▶ _WORK REQUEST_:
Extract each record and reproduce it exactly.

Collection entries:
────────────────────

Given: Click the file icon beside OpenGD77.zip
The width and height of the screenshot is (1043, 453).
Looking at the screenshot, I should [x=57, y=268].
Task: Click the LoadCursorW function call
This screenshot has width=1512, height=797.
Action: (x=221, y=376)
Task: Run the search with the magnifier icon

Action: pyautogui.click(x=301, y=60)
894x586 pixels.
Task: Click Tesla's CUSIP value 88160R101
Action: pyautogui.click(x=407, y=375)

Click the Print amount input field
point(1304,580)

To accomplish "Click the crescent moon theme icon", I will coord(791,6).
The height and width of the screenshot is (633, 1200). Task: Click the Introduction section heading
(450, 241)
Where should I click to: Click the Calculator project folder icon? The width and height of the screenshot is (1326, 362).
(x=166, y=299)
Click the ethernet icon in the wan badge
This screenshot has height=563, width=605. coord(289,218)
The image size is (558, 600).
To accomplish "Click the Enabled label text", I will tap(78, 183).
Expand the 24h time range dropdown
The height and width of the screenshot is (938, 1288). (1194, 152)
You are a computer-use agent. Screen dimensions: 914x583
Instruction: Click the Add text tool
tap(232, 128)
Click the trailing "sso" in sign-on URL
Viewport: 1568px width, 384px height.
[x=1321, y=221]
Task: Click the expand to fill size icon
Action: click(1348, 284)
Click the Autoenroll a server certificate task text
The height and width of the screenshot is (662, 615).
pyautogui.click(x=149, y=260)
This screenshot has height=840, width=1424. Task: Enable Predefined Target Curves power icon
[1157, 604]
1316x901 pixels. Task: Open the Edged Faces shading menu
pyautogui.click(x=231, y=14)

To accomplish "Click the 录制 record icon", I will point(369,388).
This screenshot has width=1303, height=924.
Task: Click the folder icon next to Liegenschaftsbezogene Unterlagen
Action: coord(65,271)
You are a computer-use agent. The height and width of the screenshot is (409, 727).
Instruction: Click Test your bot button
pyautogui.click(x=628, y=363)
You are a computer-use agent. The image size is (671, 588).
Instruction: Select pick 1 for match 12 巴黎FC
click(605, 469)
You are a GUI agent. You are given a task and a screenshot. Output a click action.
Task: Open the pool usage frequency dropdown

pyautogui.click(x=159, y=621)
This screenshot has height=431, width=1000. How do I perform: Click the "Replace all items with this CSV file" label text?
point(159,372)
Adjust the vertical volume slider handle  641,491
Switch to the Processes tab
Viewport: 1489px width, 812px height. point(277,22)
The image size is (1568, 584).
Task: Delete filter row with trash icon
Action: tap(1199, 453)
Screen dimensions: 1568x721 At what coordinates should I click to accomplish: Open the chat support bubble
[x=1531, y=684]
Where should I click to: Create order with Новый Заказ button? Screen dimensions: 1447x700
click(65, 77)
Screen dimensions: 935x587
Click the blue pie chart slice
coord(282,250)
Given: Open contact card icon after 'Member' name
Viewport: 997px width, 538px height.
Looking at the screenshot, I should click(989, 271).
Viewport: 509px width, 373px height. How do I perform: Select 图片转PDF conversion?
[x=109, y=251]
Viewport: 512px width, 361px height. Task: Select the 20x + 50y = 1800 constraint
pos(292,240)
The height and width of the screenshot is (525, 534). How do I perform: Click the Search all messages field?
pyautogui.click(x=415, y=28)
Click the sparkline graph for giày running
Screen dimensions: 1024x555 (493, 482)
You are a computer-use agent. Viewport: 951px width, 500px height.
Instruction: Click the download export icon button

────────────────────

▶ _THE COMPLETED TASK_:
Given: Click the file icon beside OpenGD77.zip
The width and height of the screenshot is (1043, 453).
Looking at the screenshot, I should [x=57, y=268].
Task: Click the LoadCursorW function call
This screenshot has width=1512, height=797.
Action: (x=221, y=376)
Task: Run the search with the magnifier icon

Action: pyautogui.click(x=301, y=60)
894x586 pixels.
Task: Click Tesla's CUSIP value 88160R101
Action: pyautogui.click(x=407, y=375)

Click the Print amount input field
point(1304,580)

To accomplish "Click the crescent moon theme icon", I will coord(791,6).
The height and width of the screenshot is (633, 1200). Task: Click the Introduction section heading
(450, 241)
Where should I click to: Click the Calculator project folder icon? The width and height of the screenshot is (1326, 362).
(x=166, y=299)
Click the ethernet icon in the wan badge
This screenshot has height=563, width=605. coord(289,218)
The image size is (558, 600).
To accomplish "Click the Enabled label text", I will tap(78, 183).
Expand the 24h time range dropdown
The height and width of the screenshot is (938, 1288). (1194, 152)
You are a computer-use agent. Screen dimensions: 914x583
Instruction: Click the Add text tool
tap(232, 128)
Click the trailing "sso" in sign-on URL
Viewport: 1568px width, 384px height.
[x=1321, y=221]
Task: Click the expand to fill size icon
Action: click(1348, 284)
Click the Autoenroll a server certificate task text
The height and width of the screenshot is (662, 615).
pyautogui.click(x=149, y=260)
This screenshot has height=840, width=1424. Task: Enable Predefined Target Curves power icon
[1157, 604]
1316x901 pixels. Task: Open the Edged Faces shading menu
pyautogui.click(x=231, y=14)

To accomplish "Click the 录制 record icon", I will point(369,388).
This screenshot has width=1303, height=924.
Task: Click the folder icon next to Liegenschaftsbezogene Unterlagen
Action: coord(65,271)
You are a computer-use agent. The height and width of the screenshot is (409, 727).
Instruction: Click Test your bot button
pyautogui.click(x=628, y=363)
You are a computer-use agent. The image size is (671, 588).
Instruction: Select pick 1 for match 12 巴黎FC
click(605, 469)
You are a GUI agent. You are given a task and a screenshot. Output a click action.
Task: Open the pool usage frequency dropdown

pyautogui.click(x=159, y=621)
This screenshot has height=431, width=1000. How do I perform: Click the "Replace all items with this CSV file" label text?
point(159,372)
Adjust the vertical volume slider handle  641,491
Switch to the Processes tab
Viewport: 1489px width, 812px height. point(277,22)
The image size is (1568, 584).
Task: Delete filter row with trash icon
Action: tap(1199, 453)
Screen dimensions: 1568x721 At what coordinates should I click to accomplish: Open the chat support bubble
[x=1531, y=684]
Where should I click to: Create order with Новый Заказ button? Screen dimensions: 1447x700
click(65, 77)
Screen dimensions: 935x587
Click the blue pie chart slice
coord(282,250)
Given: Open contact card icon after 'Member' name
Viewport: 997px width, 538px height.
Looking at the screenshot, I should click(989, 271).
Viewport: 509px width, 373px height. How do I perform: Select 图片转PDF conversion?
[x=109, y=251]
Viewport: 512px width, 361px height. Task: Select the 20x + 50y = 1800 constraint
pos(292,240)
The height and width of the screenshot is (525, 534). How do I perform: Click the Search all messages field?
pyautogui.click(x=415, y=28)
Click the sparkline graph for giày running
Screen dimensions: 1024x555 (493, 482)
You are a computer-use agent. Viewport: 951px width, 500px height.
Instruction: Click the download export icon button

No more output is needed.